Task brief:
Reproduce every entry that follows word for word, but omit the images.

START Record extracts

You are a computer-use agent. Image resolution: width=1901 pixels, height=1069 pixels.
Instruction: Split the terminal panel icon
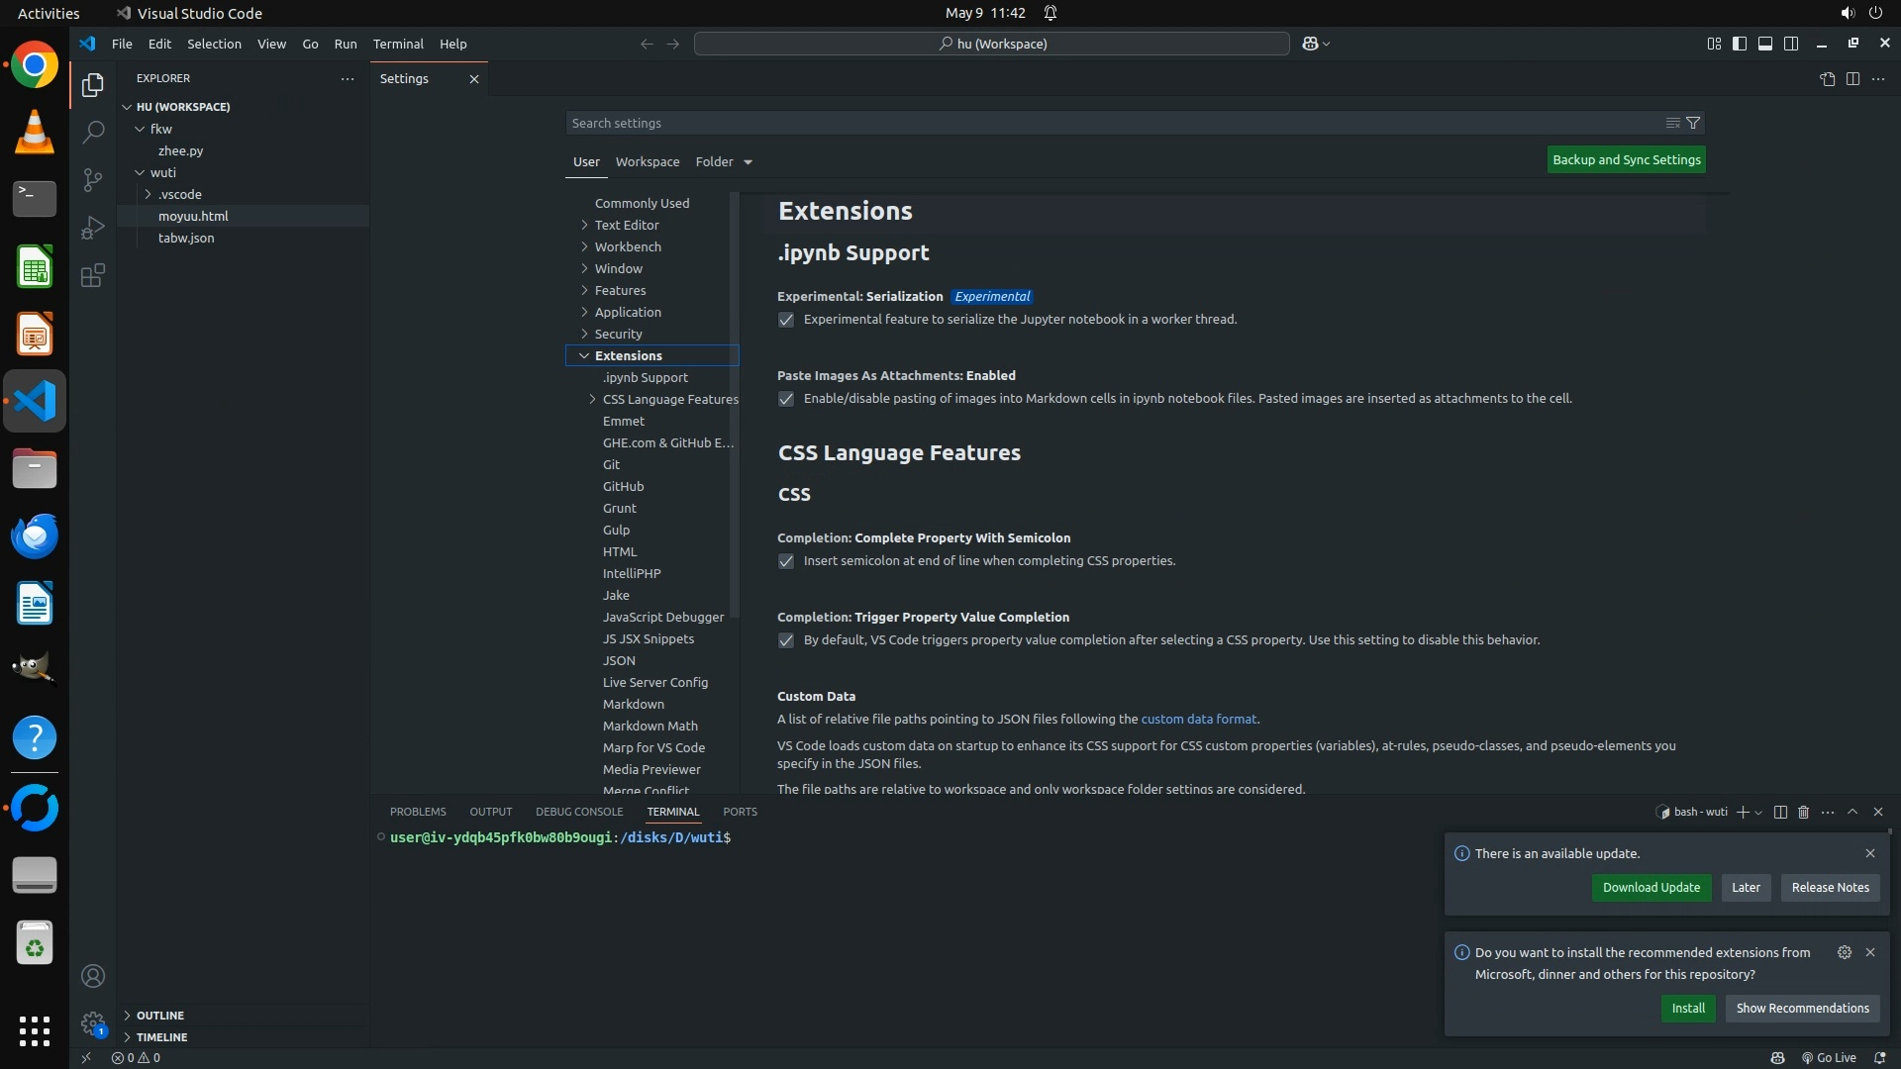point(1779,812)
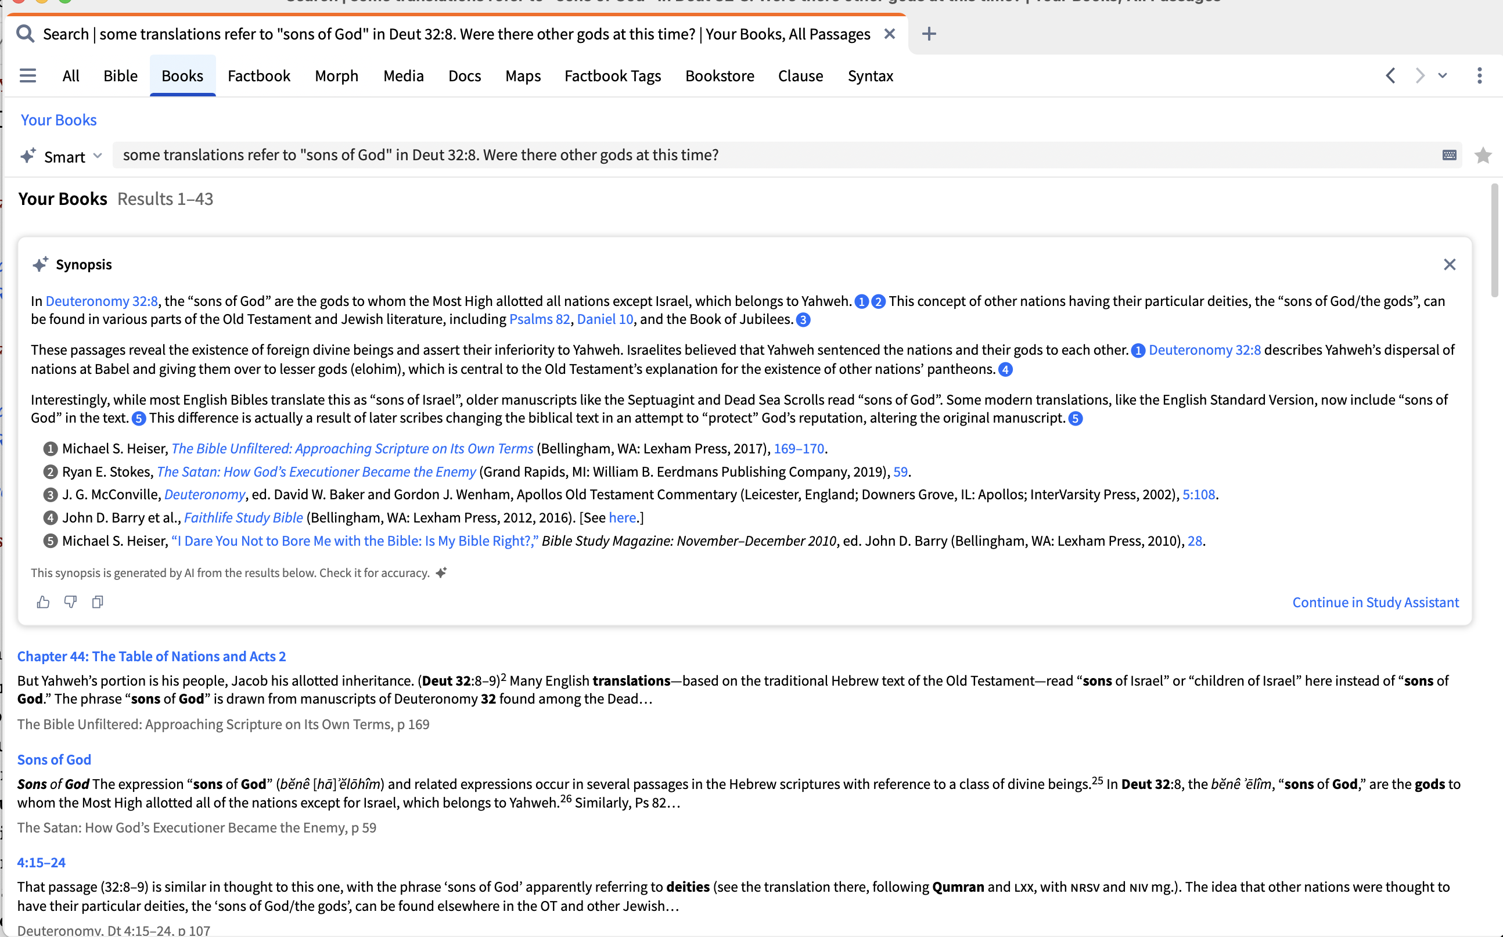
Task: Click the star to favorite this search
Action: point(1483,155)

END Record extracts

Written solution:
You are a computer-use agent. Image resolution: width=1901 pixels, height=1069 pixels.
Instruction: Split the terminal panel icon
point(1779,812)
Task: Click the star to favorite this search
Action: point(1483,155)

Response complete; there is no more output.